**Direction 1:**
Echo the stretch of the excerpt on MIT and impostor syndrome from "The judgements of" through "a star too.", word for word.

Be the person that you are. That person is no more or less worthy than any other.

The judgements of the world do seep into our subconscious, but with a clean view, you can put them where they belong, which is away.

Hey dude, I was in your class, and I can say firsthand that you deserved to be there like any of us.

Almost everyone at a place like MIT feels some impostor syndrome, and I think maybe even for good bogus-mathematical-theorem reasons: if a place like MIT tries to select from the top few percent of a normal distribution, that new distribution after selection will look bottom-heavy (and feel that way around campus). We all knew those few incredible superstars who could run laps around us, but that doesn't mean you're not a star too.

"It's simple: overspecialize, and you breed in weakness. It's slow death." — Major Motoko Kusanagi (Ghost in the Shell)
I had no impostor syndrome. Many of my peers didn't either; it's certainly not the case that almost everyone feels it. There seemed to be little correlation between ability and impostor syndrome too, so it's not a question of ability. But I digress.

Decades out, and understanding university admissions in-and-out:

1) At least an order of magnitude more people "belong" at MIT than there's space for. Elitist universities manufacture scarcity.

2) It's a pretty random process if you get in or not. The level of noise in admissions is huge.

3) It's not a meritocracy otherwise. There isn't a single axis of "quality," and if there were, it's not what admissions selects for. A lot of this became public with the Harvard lawsuit, where it turned out close to half of white students at Harvard got in through back doors (alumni, legacy, children of faculty, athletics, etc.). MIT is different, but no better.

4) Where you go matters a lot less than we make it out to. So much of MIT (and other elite schools) is about building out alumni as brand ambassadors. It's like the magic of Disney -- manufactured by PR departments to fool people. MIT builds itself on being hyper-elite, but there's no difference in quality of individuals at MIT, Georgia Tech, or many other good schools.

**Material shown:**
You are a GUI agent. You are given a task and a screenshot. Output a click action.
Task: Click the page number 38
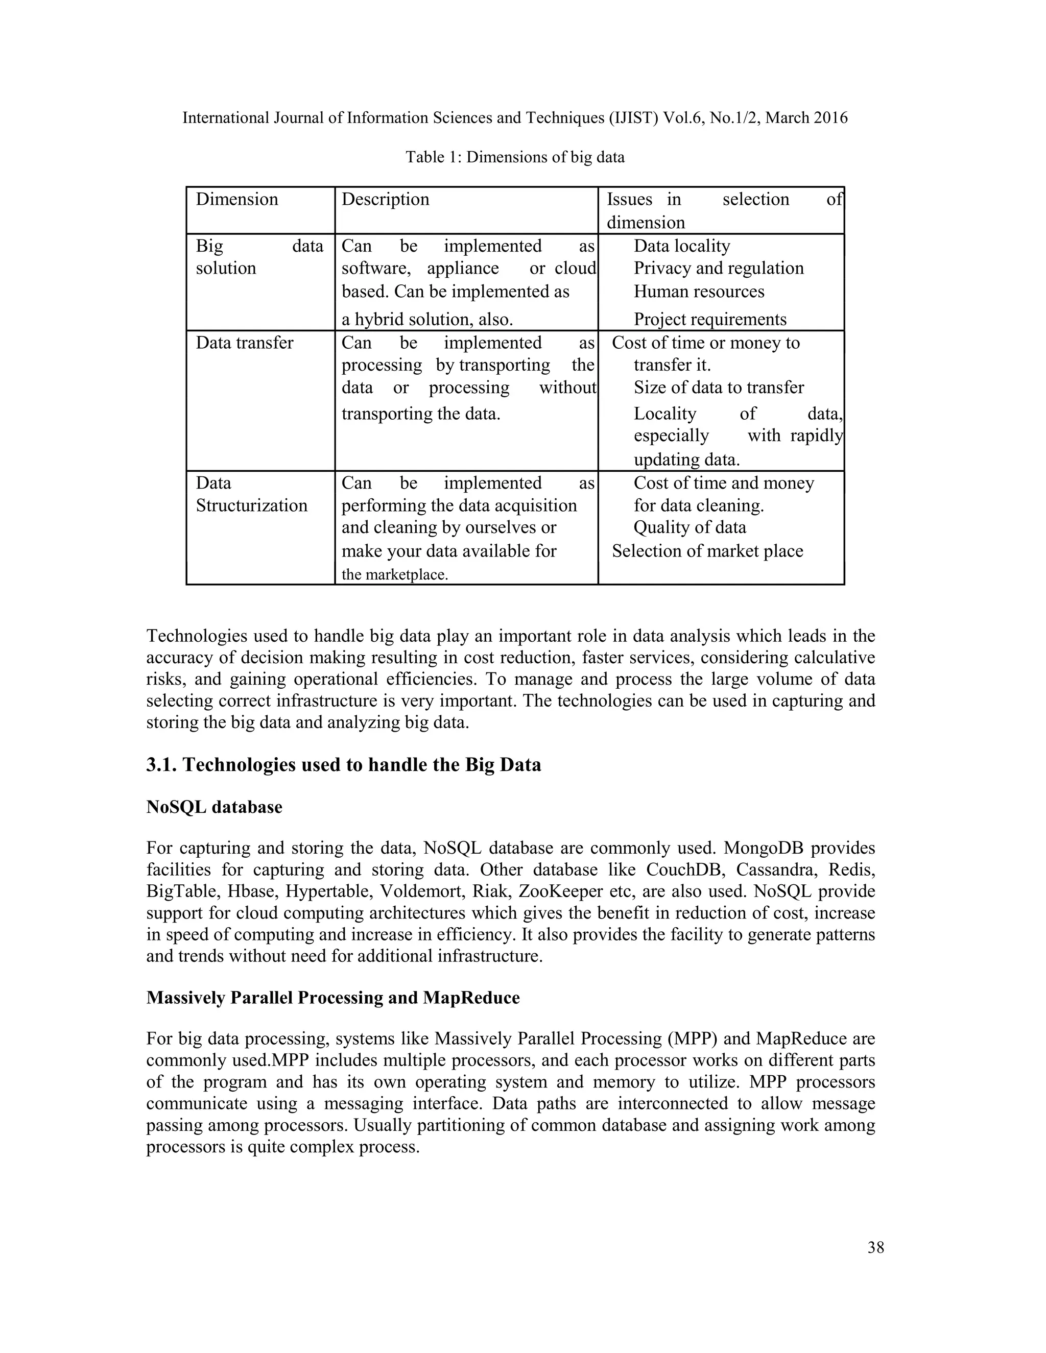[875, 1247]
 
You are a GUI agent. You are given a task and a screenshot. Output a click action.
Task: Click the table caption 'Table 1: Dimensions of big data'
[515, 157]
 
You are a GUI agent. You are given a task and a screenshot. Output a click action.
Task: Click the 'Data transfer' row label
[244, 343]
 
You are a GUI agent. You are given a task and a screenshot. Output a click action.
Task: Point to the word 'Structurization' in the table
[252, 505]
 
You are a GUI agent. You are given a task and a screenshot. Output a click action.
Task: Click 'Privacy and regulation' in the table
[718, 268]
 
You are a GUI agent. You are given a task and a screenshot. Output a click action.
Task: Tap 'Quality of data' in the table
[690, 527]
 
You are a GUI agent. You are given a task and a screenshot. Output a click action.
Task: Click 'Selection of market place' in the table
[707, 551]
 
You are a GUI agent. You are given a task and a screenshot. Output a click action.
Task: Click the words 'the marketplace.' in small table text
[394, 575]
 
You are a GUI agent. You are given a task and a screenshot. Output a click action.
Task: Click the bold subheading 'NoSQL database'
[214, 807]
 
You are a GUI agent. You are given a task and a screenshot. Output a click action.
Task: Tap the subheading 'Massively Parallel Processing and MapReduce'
[333, 998]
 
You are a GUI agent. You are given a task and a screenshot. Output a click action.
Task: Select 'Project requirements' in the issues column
[709, 320]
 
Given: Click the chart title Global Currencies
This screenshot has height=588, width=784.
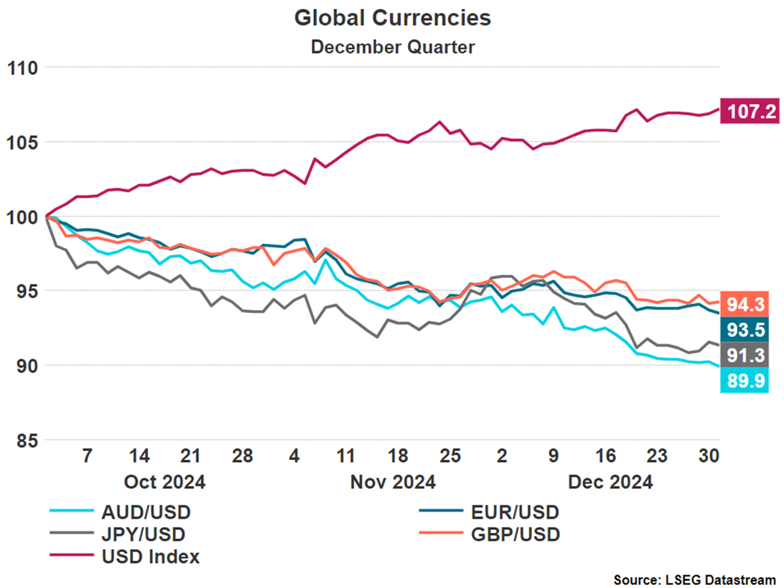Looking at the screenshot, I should (x=392, y=18).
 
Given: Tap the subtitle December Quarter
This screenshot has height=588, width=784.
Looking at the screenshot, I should (x=392, y=46).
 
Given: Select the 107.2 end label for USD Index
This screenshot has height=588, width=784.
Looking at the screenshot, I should (x=749, y=112).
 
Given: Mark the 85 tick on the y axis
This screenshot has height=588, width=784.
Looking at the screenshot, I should (x=27, y=440).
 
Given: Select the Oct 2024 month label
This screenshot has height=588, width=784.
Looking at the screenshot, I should (x=166, y=482).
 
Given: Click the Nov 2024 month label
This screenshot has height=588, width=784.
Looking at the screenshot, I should (x=392, y=482).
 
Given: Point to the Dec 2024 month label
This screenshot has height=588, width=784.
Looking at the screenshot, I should (x=610, y=482).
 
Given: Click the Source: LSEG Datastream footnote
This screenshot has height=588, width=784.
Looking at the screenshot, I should (x=694, y=578).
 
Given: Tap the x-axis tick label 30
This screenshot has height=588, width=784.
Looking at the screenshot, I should (x=709, y=457).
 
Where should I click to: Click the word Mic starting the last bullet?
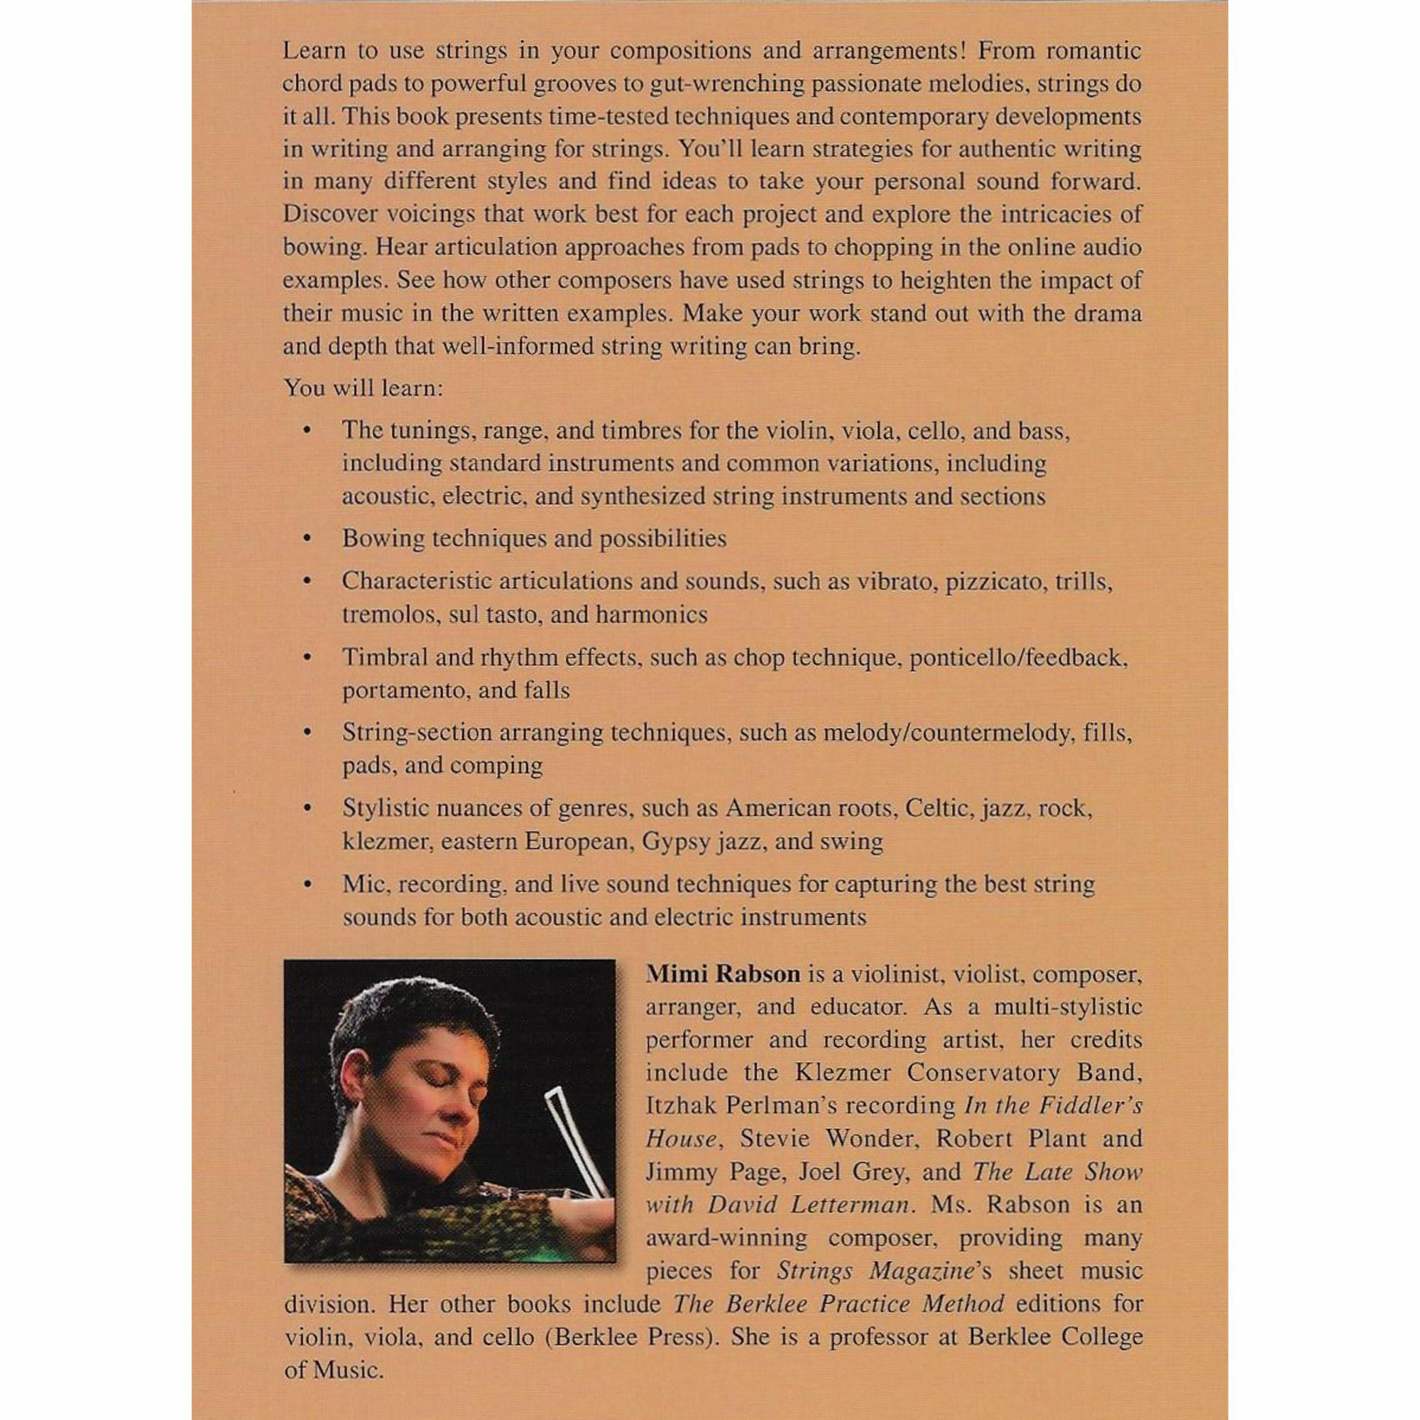[364, 884]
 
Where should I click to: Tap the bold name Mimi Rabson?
[723, 975]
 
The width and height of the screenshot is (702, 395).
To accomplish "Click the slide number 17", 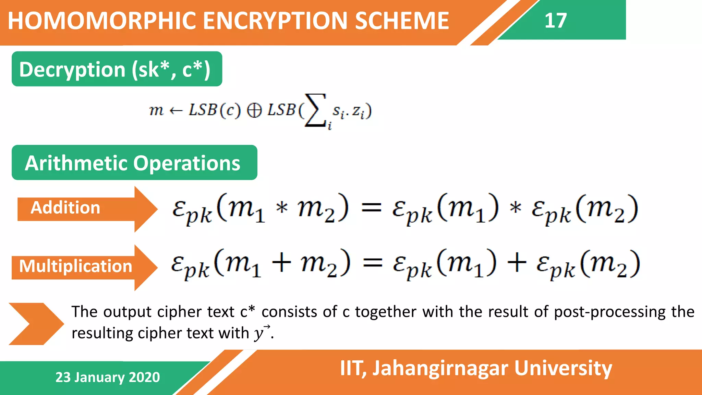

**Direction 2:**
Duplicate the stretch of the rows from the line containing "Where should I click to: Tap" through the end of the rows, both ends included, and omit the pictures.

**Final result 1:**
The judgements of the world do seep into our subconscious, but with a clean view, you can put them where they belong, which is away.

Hey dude, I was in your class, and I can say firsthand that you deserved to be there like any of us.

Almost everyone at a place like MIT feels some impostor syndrome, and I think maybe even for good bogus-mathematical-theorem reasons: if a place like MIT tries to select from the top few percent of a normal distribution, that new distribution after selection will look bottom-heavy (and feel that way around campus). We all knew those few incredible superstars who could run laps around us, but that doesn't mean you're not a star too.

**Final result 2:**
Where should I click to: Tap the bold name Mimi Rabson?
[723, 975]
 
The width and height of the screenshot is (702, 395).
To accomplish "Click the slide number 17", 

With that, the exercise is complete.